The vegetable content is dialled up (leeks, mushrooms, peas and spinach!), to help you leap bounds towards your 5+ a day. I’ve also included cooked chook, to bump up the protein; leaning to a more nutritionally balanced meal.
Risotto, cooked correctly, has a rich and creamy consistency, despite cream not making an appearance – all thanks to the starchy nature of the grain.
It Ain’t No Risotto Without A Bit of Starch
The rice best to use is a high-starch, white, round and short grain variety. While there are a few types of rice available, with slightly differing culinary properties, the one you’ll often find at the supermarket here in Kiwiland (and perfect for this dish!) is called arborio. Keep an eye out.
Before beginning, do not prewash, boil or drain the rice – the starch will wash away…and we need it for the next few steps.
Begin by cooking the rice very briefly in a bit of olive oil and sautéed leek, coating the grains in a film of fat. Then add stock – gradually – while stirring constantly. As the stock soaks in, add a bit more, until eventually the rice is cooked.
When cooking the risotto, constantly mix, mix, mix. It’s a labour of love! The grains will rub up against one another, getting nice and cosy. As they do, they’ll release starch for the outer grain into the stock…creating a creamy-textured consistency.
Risotto requires a little time, effort, care and attention; but it’s worth it! Enjoy this warming hearty gluten-free dish for winter. Lighter fresh salads or dishes just aren’t going to cut it right now.
Line a tray with baking paper. Set oven to bake 200 degrees Celsius.
Remove chicken thigh from packaging. Wash and pat dry with paper towel. Place on tray and drizzle with oil, sprinkle over salt and pepper (a few good turns or grinds of the shaker), and dried oregano and rosemary. Toss well. Place tray into the oven for 20 minutes, or until cooked. Once cooked, remove from oven and keep aside.
Meanwhile, finely slice the white part of leek and some of the green (discard tougher green part near top of leaves). Finely slice mushrooms. Grate garlic, or finely slice.
Heat a large deep fry-pan or a soup pot with a good drizzle of olive oil over a medium-low heat. Add mushrooms and cook for about 8-10 minutes or until they’ve shrunk a fair bit. Set aside in a dish.
Wipe down fry-pan, add a drizzle of oil and heat. Add leek and garlic. Cook over a medium heat for five minutes, or until the leek has softened.
Add rice and sauté over heat for a minute, or until you get a nutty smell coming from the rice – be careful not to burn it!
Add ½ cup of stock, stirring almost constantly until the stock absorbs – this will take a bit of time (labour of love!). The heat should be medium with a slight simmer, and you want the mixture to be cooking, but not boiling. Continue to add the stock, ½ cup at a time, until the rice is “al dente” – cooked through but not mushy. If you run out of stock before it’s cooked, or it gets a bit stiff, just add a splash of boiling water instead.

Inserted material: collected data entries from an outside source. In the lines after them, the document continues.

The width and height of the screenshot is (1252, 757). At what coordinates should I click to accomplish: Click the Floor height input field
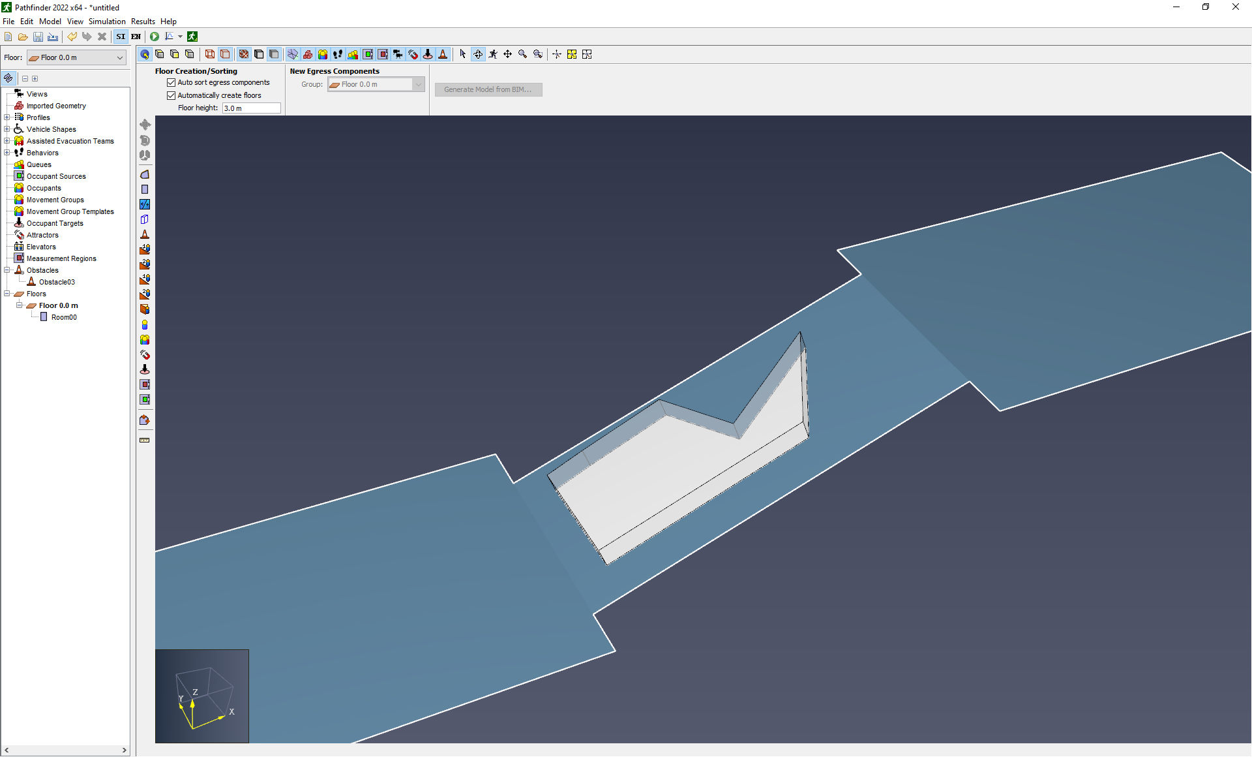click(x=251, y=108)
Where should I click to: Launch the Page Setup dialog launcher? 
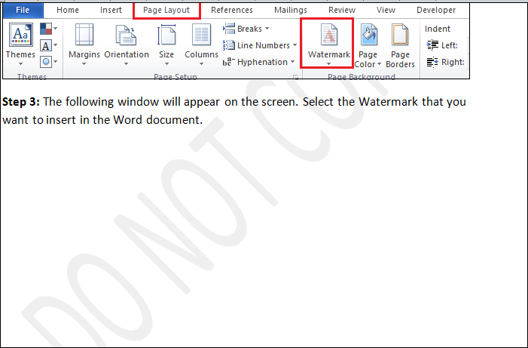click(295, 77)
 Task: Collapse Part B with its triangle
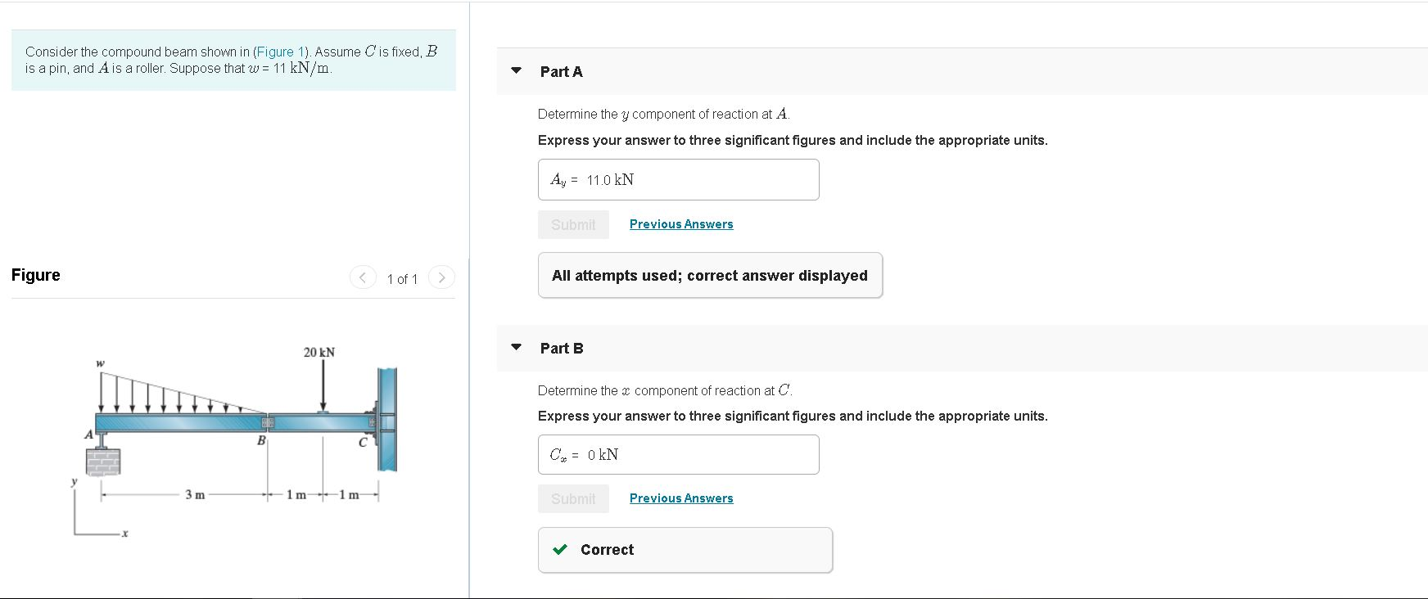(516, 347)
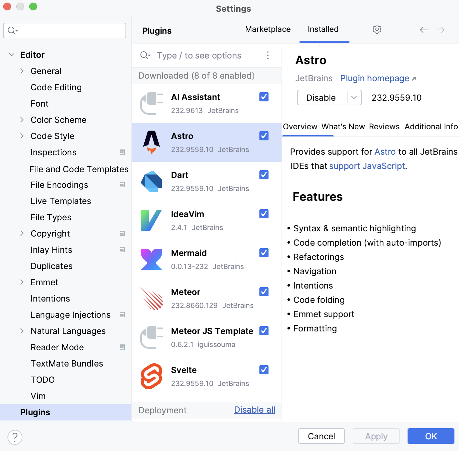Click the IdeaVim plugin logo

[151, 220]
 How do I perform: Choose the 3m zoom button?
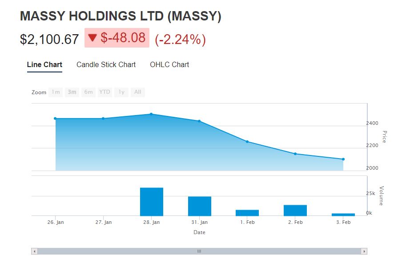pyautogui.click(x=72, y=92)
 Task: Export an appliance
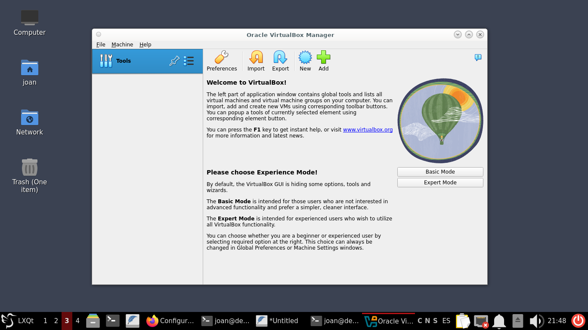(x=280, y=60)
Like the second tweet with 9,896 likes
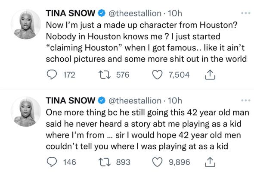Screen dimensions: 254x172 [x=157, y=162]
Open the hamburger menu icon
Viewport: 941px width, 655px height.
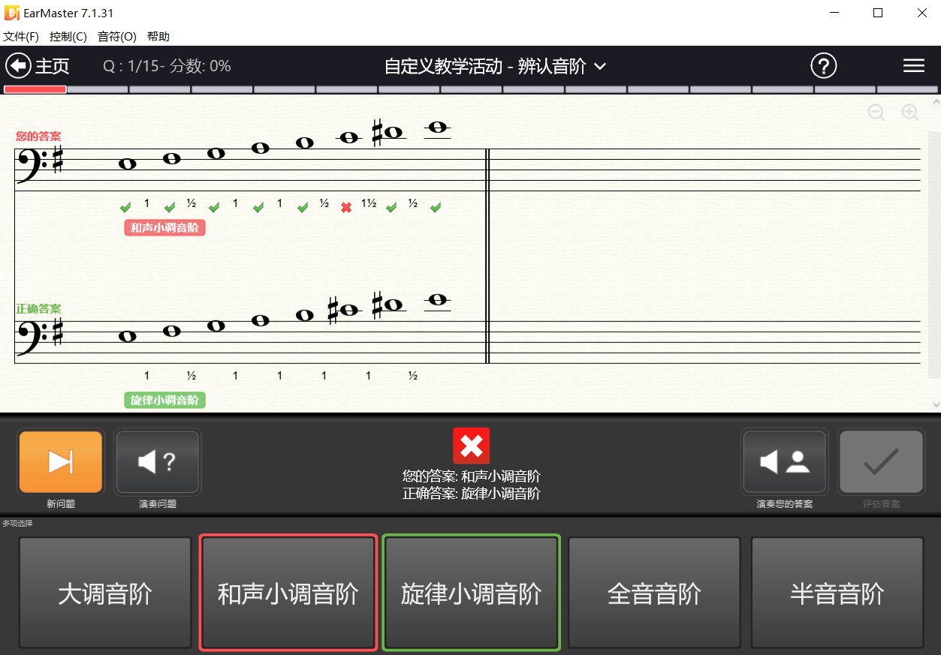(913, 66)
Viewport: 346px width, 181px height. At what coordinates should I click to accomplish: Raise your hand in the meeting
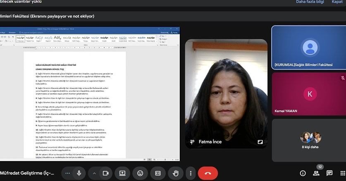tap(175, 173)
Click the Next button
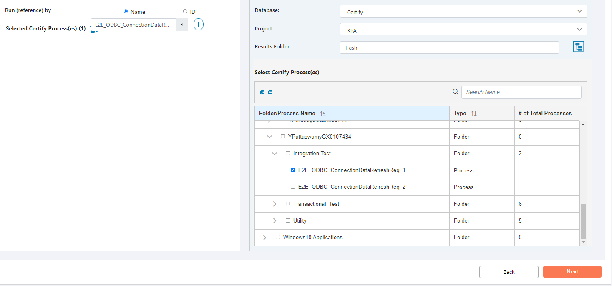This screenshot has width=612, height=286. click(572, 272)
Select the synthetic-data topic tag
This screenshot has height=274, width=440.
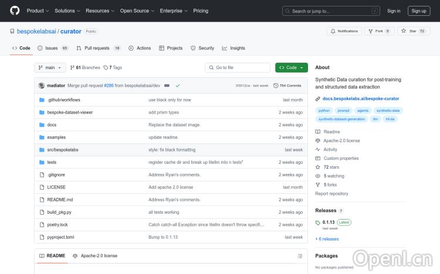tap(388, 110)
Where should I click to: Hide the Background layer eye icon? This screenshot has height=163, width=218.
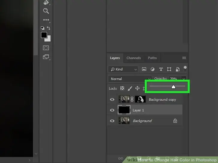point(112,121)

Mix through the spinach, peas, cooked mushrooms and finely sliced parsley or basil. Slice chook and add. If you have any chicken juices or liquid in the pan the chook cooked in, tip it not the risotto and mix – this will add lovely flavour! Add butter, parmesan cheese and a few good grinds of the salt and pepper shaker. Taste test and adjust salt until it tastes seasoned to you. Feel free to add more cheese if desired!
Vegetarian? Trade out the chook for a tin of drained and rinsed butterbeans. No leek?Trade for a brown onion.